PASSAGE:
-- BEGIN --

Run x86 (Intel) and ARM based images on Apple Silicon (M1) Macs?

For my home network, I am looking at a new server unit, to run the various containers and other things. My previous setup used a Ubuntu x86 instance. I know the majority of the images I use are x86 based and have not really looked much into the ARM world. Until now…

Being an Apple customer, I am wondering if use a Mac Mini M1, do ALL Docker images run as expected? Does this happen via the Rosetta 2 framework? Or some other abstraction layer? What, if anything, needs to change? Can you dual-run the Intel and M1 versions of Docker Desktop on the same unit?

You can run ARM or Intel Docker containers on the Apple M1 Mac with Docker Desktop for Mac M1. I do it all the time. The default, of course, is to run the ARM version but if you use the --platform linux/amd64 parameter Docker will run the Intel version for you.

-- END --

STORED DATA:
-- BEGIN --

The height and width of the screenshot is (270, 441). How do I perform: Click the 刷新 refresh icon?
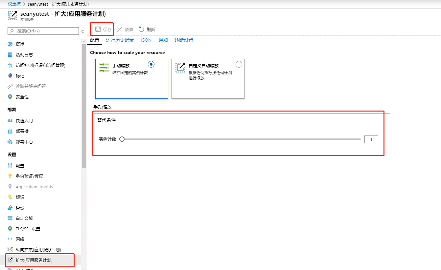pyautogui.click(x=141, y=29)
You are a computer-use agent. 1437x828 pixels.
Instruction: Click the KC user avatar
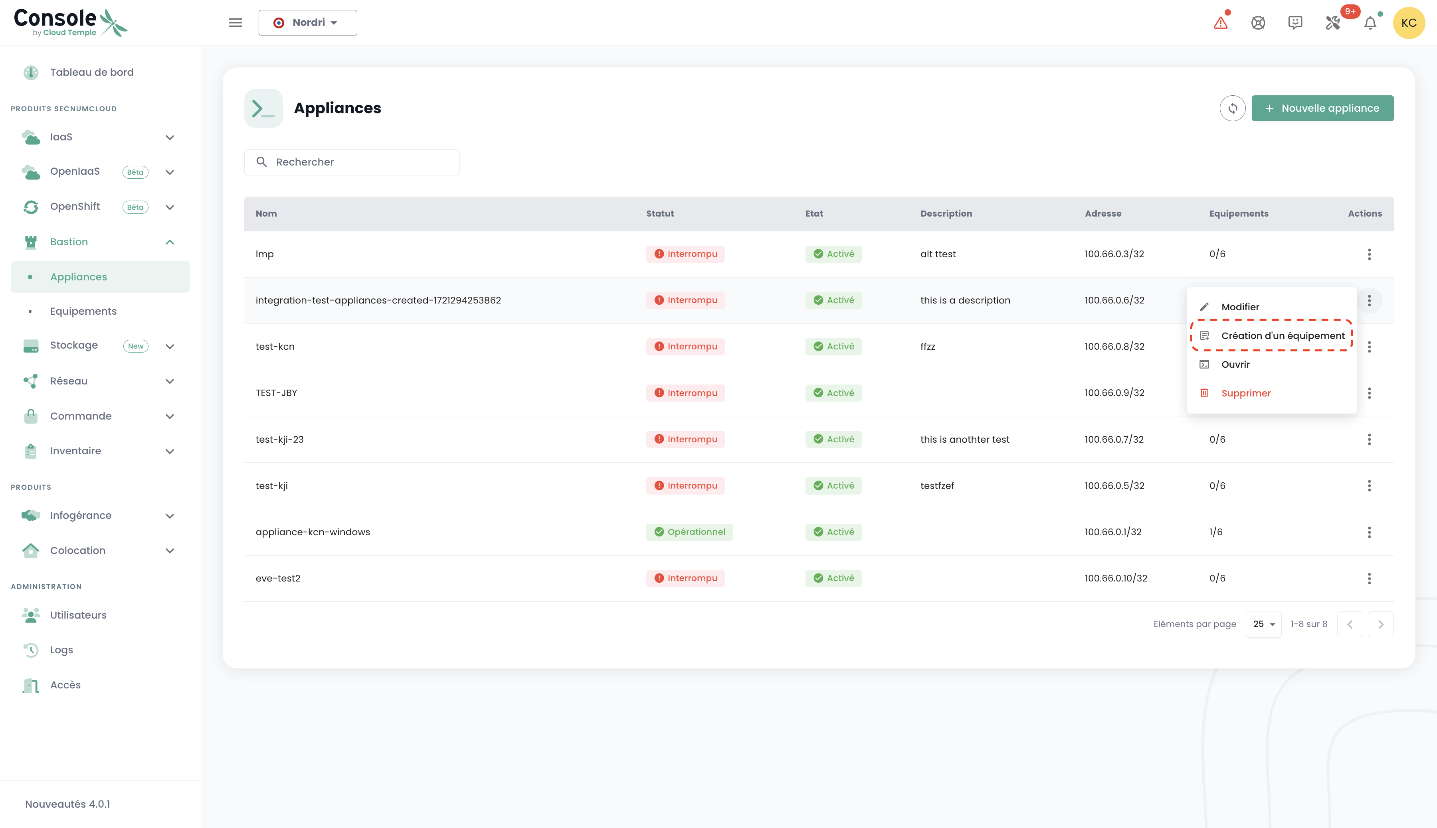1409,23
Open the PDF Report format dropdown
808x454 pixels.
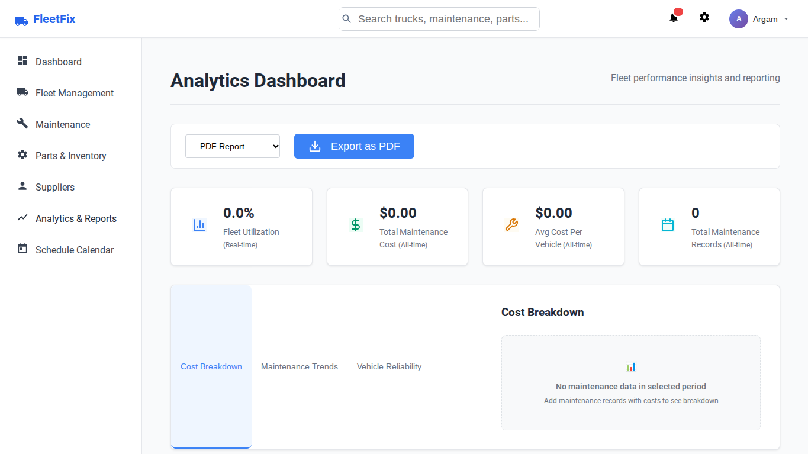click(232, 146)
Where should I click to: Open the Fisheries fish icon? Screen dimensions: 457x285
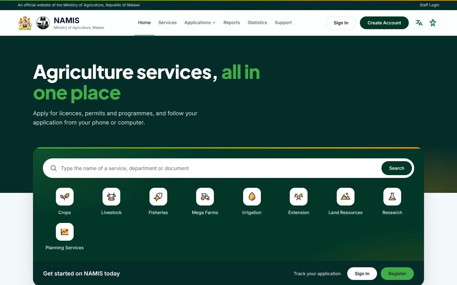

-- END --

EXERCISE SET:
1. In the post about Docker on Apple Silicon Macs, change the part between "Being an Apple" and "the same unit?", inclusive, so that "QEMU" stands in place of "Rosetta 2".
2. Continue the post about running Docker images on Apple Silicon Macs, starting after its last sentence.

RESPONSES TO THE EXERCISE:
1.
Being an Apple customer, I am wondering if use a Mac Mini M1, do ALL Docker images run as expected? Does this happen via the QEMU framework? Or some other abstraction layer? What, if anything, needs to change? Can you dual-run the Intel and M1 versions of Docker Desktop on the same unit?

2.
You can try it with one of my images that I’ve built to run Vagrant with Docker as a provider on Apple M1 Silicon:

docker run --rm -it --platform linux/amd64 rofrano/vagrant-provider:debian bash

That will drop you into a bash shell in an amd64 container.

# uname -a
Linux 694817f598fe 5.10.47-linuxkit #1 SMP PREEMPT Sat Jul 3 21:50:16 UTC 2021 x86_64 GNU/Linux

BTW, I absolutely love my M1 Mac mini for development work. It is blazing fast! I highly recommend getting one.

If you want more info on how I built that image I documented it in this article:
Developing on Apple M1 Silicon with Virtual Environments

Hope that helps.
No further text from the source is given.